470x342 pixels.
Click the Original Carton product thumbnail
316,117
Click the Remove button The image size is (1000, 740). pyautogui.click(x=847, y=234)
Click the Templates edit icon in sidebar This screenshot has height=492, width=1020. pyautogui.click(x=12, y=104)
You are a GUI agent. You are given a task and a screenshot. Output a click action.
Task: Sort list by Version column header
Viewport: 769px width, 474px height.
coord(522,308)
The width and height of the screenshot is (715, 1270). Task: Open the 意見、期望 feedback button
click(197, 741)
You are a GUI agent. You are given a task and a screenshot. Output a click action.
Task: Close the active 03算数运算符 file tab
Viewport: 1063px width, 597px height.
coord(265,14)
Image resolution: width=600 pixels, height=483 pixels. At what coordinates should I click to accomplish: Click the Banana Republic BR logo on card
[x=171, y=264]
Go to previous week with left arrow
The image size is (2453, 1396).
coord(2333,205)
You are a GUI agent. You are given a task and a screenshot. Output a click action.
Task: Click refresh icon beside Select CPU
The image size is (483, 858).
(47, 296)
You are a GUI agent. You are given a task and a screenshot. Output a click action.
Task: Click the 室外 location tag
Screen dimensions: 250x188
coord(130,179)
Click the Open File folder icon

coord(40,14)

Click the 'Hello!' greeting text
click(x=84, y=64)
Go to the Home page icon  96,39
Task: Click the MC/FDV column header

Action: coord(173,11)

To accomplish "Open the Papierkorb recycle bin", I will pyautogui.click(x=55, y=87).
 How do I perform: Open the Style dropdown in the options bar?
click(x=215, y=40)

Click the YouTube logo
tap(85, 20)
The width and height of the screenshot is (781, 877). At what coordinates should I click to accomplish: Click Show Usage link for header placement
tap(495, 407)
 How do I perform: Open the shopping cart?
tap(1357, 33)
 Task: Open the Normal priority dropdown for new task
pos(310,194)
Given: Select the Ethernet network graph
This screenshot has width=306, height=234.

# # # # #

WHAT THIS TASK INVOLVES – Could you retype every line of the data exactly?

RESPONSE AREA –
470x342 pixels.
Click the Original Carton product thumbnail
316,117
Click the Remove button The image size is (1000, 740). pyautogui.click(x=847, y=234)
Click the Templates edit icon in sidebar This screenshot has height=492, width=1020. pyautogui.click(x=12, y=104)
You are a GUI agent. You are given a task and a screenshot. Output a click action.
Task: Sort list by Version column header
Viewport: 769px width, 474px height.
coord(522,308)
The width and height of the screenshot is (715, 1270). Task: Open the 意見、期望 feedback button
click(197, 741)
You are a GUI agent. You are given a task and a screenshot. Output a click action.
Task: Close the active 03算数运算符 file tab
Viewport: 1063px width, 597px height.
coord(265,14)
Image resolution: width=600 pixels, height=483 pixels. At what coordinates should I click to accomplish: Click the Banana Republic BR logo on card
[x=171, y=264]
Go to previous week with left arrow
The image size is (2453, 1396).
coord(2333,205)
You are a GUI agent. You are given a task and a screenshot. Output a click action.
Task: Click refresh icon beside Select CPU
The image size is (483, 858).
(47, 296)
You are a GUI agent. You are given a task and a screenshot. Output a click action.
Task: Click the 室外 location tag
Screen dimensions: 250x188
coord(130,179)
Click the Open File folder icon

coord(40,14)

Click the 'Hello!' greeting text
click(x=84, y=64)
Go to the Home page icon  96,39
Task: Click the MC/FDV column header

Action: coord(173,11)

To accomplish "Open the Papierkorb recycle bin", I will pyautogui.click(x=55, y=87).
 How do I perform: Open the Style dropdown in the options bar?
click(x=215, y=40)

Click the YouTube logo
tap(85, 20)
The width and height of the screenshot is (781, 877). At what coordinates should I click to accomplish: Click Show Usage link for header placement
tap(495, 407)
 How do I perform: Open the shopping cart?
tap(1357, 33)
 Task: Open the Normal priority dropdown for new task
pos(310,194)
Given: Select the Ethernet network graph
This screenshot has width=306, height=234.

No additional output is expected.